Investors in Warner Bros. Discovery (WBD -1.84%) have had a challenging year, with the stock down 48% in the last six months and almost 12% since July. Warner Bro. Discovery was formed in April from the merger of WarnerMedia and Discovery, saddling the new company with $55 billion of debt.

As a result, CEO David Zaslav has made multiple cost-cutting moves, such as canceling many international projects, laying off executives, and canceling a nearly completed DC film. The drastic changes haven't all sat well with consumers or investors, leading to a sharp decline in the share price.

But significant progress in paying down debt in its first four months of business and its long-term strategy make the company a bargain for investors willing to hold for several years. 

Positive inroads

When Warner Bros. Discovery officially formed in April, Zaslav vowed to find $3 billion in cuts. At the time, Zaslav said, "We don't know exactly how it's going to work," but broadly stated that the cuts would likely come from streaming and television. The company's strategy has slowly unfolded over the last few months, with the almost immediate termination of the streaming service CNN+, countless canceled series and films, and an increased focus on theatrical releases.
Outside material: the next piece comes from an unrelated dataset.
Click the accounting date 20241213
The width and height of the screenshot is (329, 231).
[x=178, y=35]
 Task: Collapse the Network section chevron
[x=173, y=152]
Zaslav's dramatic alterations to content strategy have come quickly and seem drastic as a plummeting stock price highlights skepticism from investors. However, the hefty cuts have also been a leading contributor to $6 billion in debt reduction between April and August.

As part of a separation agreement, AT&T paid Warner Bros. Discovery $1.2 billion in August, helping to reduce its deficit. But 80% of the $6 billion came from the company's cost-cutting.

The considerable dent in the company's debt is impressive because at the same time, Warner Bros. Discovery lost its $90 million investment in the DC film Batgirl after closing down production and $1.5 billion from its streaming segment in its first quarter. Despite these significant losses, the company's ability to persevere and continue to pay down debt suggests an optimistic outlook for its future. 

A waiting game

Warner Bros. Discovery has a lot to overcome before its stock begins trending upward again. Besides controversial content moves, the company has received backlash from a lack of diversity among HBO executives and suggestions that its content slashes are harming its relationship with talent. 

The company responded to criticism of its lack of diversity, highlighting shows such as Euphoria and stating, "HBO and HBO Max have always shown a commitment to diverse programming and storytellers, and always will." But those comments have done little to quell public censure. Instead, action and financial results may be necessary to repair its image and call investors back.

The recent slashing of its business isn't all bad news. Shutting down CNN+ and a planned merger of its streaming services HBO Max and Discovery+ are eliminating risks and prioritizing profits. With a looming debt of $50 billion, it makes sense to shrink down now and wait to expand again when the company is more financially able.

A promising aspect of Zaslav's strategy is his recent commitment to theatrical releases, moving away from producing films for streaming. Throughout the COVID-19 lockdowns in 2020 and 2021, WarnerMedia lost hundreds of millions of dollars by releasing films simultaneously on streaming and in theaters. For instance, the 2020 sequel to Wonder Woman made 80% less than the 2017 film, a difference of $626.2 million.

Warner Bros. Discovery has multiple DC films for release in 2022 and 2023 that are essentially rebooting the franchise, with its next four films having the potential to earn anywhere from $3.1 billion to well over $4 billion if DC's films before 2020 are anything to go by.

An opportunity for investors

The company's debt might linger for years, but patient investors will likely reap the rewards at its current stock price. The price-to-earnings ratio was 6.5 as of Aug. 29, a 46% decrease since April, suggesting investors' skepticism might not reflect the company's true worth.

With the stock 48% down year to date and a severely trimmed-down business seemingly getting smaller by the day, Warner Bros. Discovery is likely to eventually climb out of its $50 billion hole and be on its way to profits, making the stock an excellent long-term buy.